Le mur de l’indifférence

Dans la bouche de Jésus, le pauvre a un nom, Lazare alors que le riche reste anonyme. Entre le riche et Lazare, il y a un portail. Ou plutôt un mur, le mur de l’indifférence. Le problème du riche ce n’est pas d’être riche, c’est d’être indifférent. S’il avait su que Lazare voulait manger les restes de ses repas, il les lui aurait certainement donnés. Qu’est-ce que cela lui coûtait ? Son problème c’est qu’il ne le savait même pas. Il ne lui avait jamais parlé. Pour l’homme riche, Lazare est infréquentable, ou pire invisible, transparent.

Pourtant, à la fin de la parabole, l’homme riche semble devenir sympathique. Il se soucie du sort de ses frères et demande grâce à Abraham. Pourquoi ne s’est-il pas intéressé à l’homme devant sa maison ? Peut-être qu’il n’a tout simplement pas eu le temps. Trop occupé à organiser ses festins, à vérifier la qualité de la viande, à choisir son vin, à essayer différents parfums .

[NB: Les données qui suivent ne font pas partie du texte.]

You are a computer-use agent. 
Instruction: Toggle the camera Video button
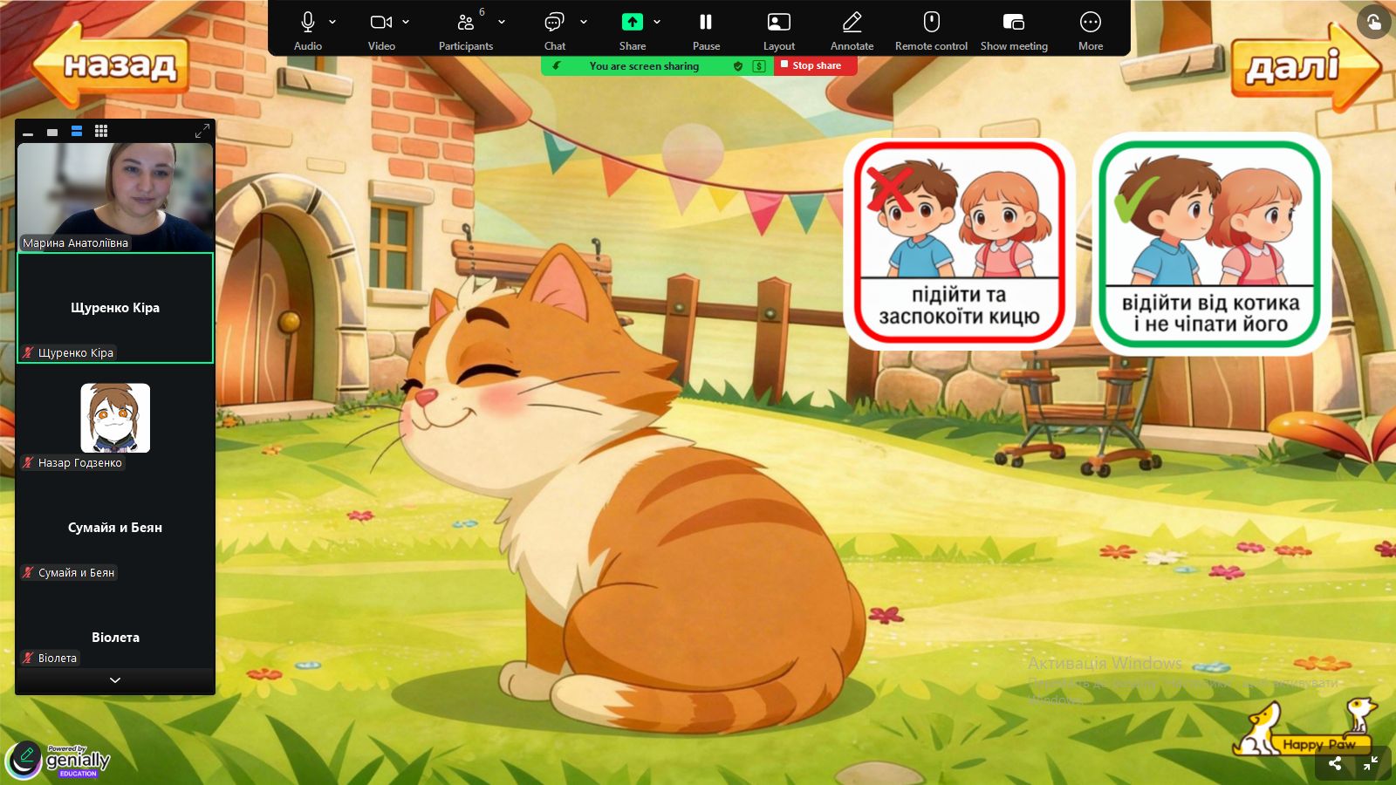pos(380,23)
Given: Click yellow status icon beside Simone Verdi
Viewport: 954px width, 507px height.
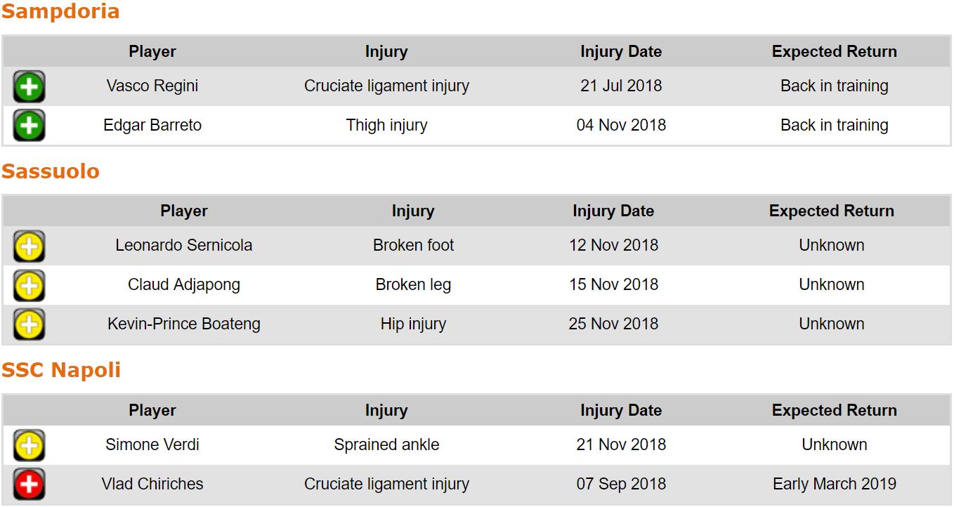Looking at the screenshot, I should pyautogui.click(x=29, y=446).
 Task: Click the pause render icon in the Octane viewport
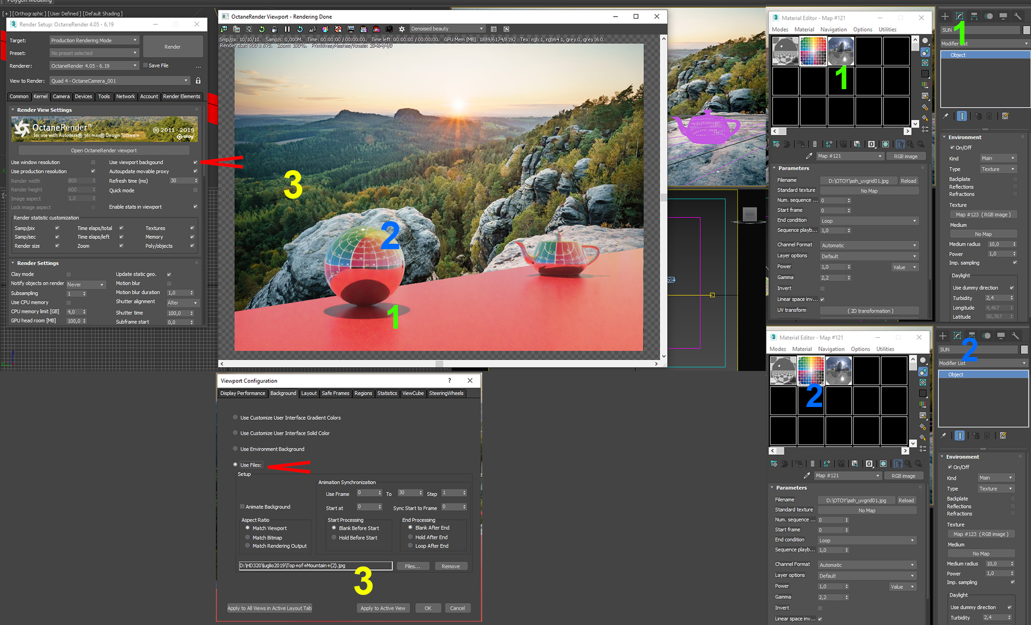click(287, 29)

Et deux mille ans plus tard le risque est toujours là, que nous devenions une assemblée d’anonymes. D’autant plus que notre société consumériste est passée maître dans l’art du divertissement. Di-vertere tourner vers autre chose, tourner notre attention vers des futilités alors que notre maison brûle ou que notre prochain vit dans la misère. Nos fabuleux moyens de communication nous distraient au lieu de nous réveiller.

Briser la glace

Pour briser le miroir et rencontrer celui que je ne vois plus, une décision, un acte de notre volonté est nécessaire. Car les personnes qui vivent dans la misère ressentent de la honte. Ils ne crient pas tout haut leur souffrance. Avez-vous remarqué que Lazare ne dit rien de toute la parabole ? Non seulement il est invisible, mais en plus il est muet. Sans une démarche, un désir de notre part, les portails resteront fermés et les murs continueront à grandir.

Et ces murs sont dramatiques car, après la mort, ils restent. Le grand abîme que l’homme riche a entretenu avec Lazare de son vivant demeure au-delà la mort. L’homme riche se retrouve seul, isolé, un isolement qu’il s’est bâti sur terre. Oui, frères et sœurs, notre vie éternelle commençe  ici-bas.

A l’image de Dieu

Au ciel, Lazare, lui, bénéficie de la présence d’Abraham. Qu’a-t-il fait pour mériter ce privilège ? Rien. On ne sait rien, ni de sa vie antérieure, ni de sa foi. La seule chose que nous savons et donc la seule chose qui compte aux yeux du Père, c’est qu’il s’agit d’un homme, créé à l’image de Dieu, un homme malade en situation de souffrance abandonné par ses proches. Cela suffit pour toucher le cœur de Dieu. Cela suffit parce que le Père céleste voit dans Lazare le visage de son Fils Jésus souffrant et abandonné. Et nous comprenons ce qui a cruellement manqué à l’homme riche. Celui que le Père voit comme son Fils avait faim et il était malade. Or l’homme riche ne l’a pas nourri, il n’est pas venu le visiter.

Jésus ne nous raconte pas cette parabole pour nous culpabiliser. Les paraboles grossissent volontairement le trait. Elles mettent en scène des personnages extrêmes pour qu’ils frappent les esprits et que nous puissions facilement les garder en mémoire. La parabole est là pour nous habiter et inspirer nos actions. Sans doute dans une vie sommes nous tour à tour Lazare et l’homme riche. La parabole de Jésus ne vise pas à nous culpabiliser, elle vise à nous réveiller et à nous rappeler le sens de l’Eucharistie que nous célébrons.

Conclusion

En ce jour, ici et ailleurs dans le monde, Jésus nous rassemble autour d’une même table. Riches et pauvres, malades et bien portants, jeunes et vieux. Il veut que nous formions, non un groupe d’anonymes, mais un peuple, un corps uni par le lien de l’amitié. Il veut faire éclater les bulles dans lesquelles trop facilement nous nous enfermons. Il veut rendre visible, palpable son Royaume. Frères et sœurs, que cette Eucharistie nous donne la force et le désir d’aller vers ceux que nous ne connaissons pas déjà à la sortie de cette messe puis dans nos villes, nos quartiers, nos maisons. Amen.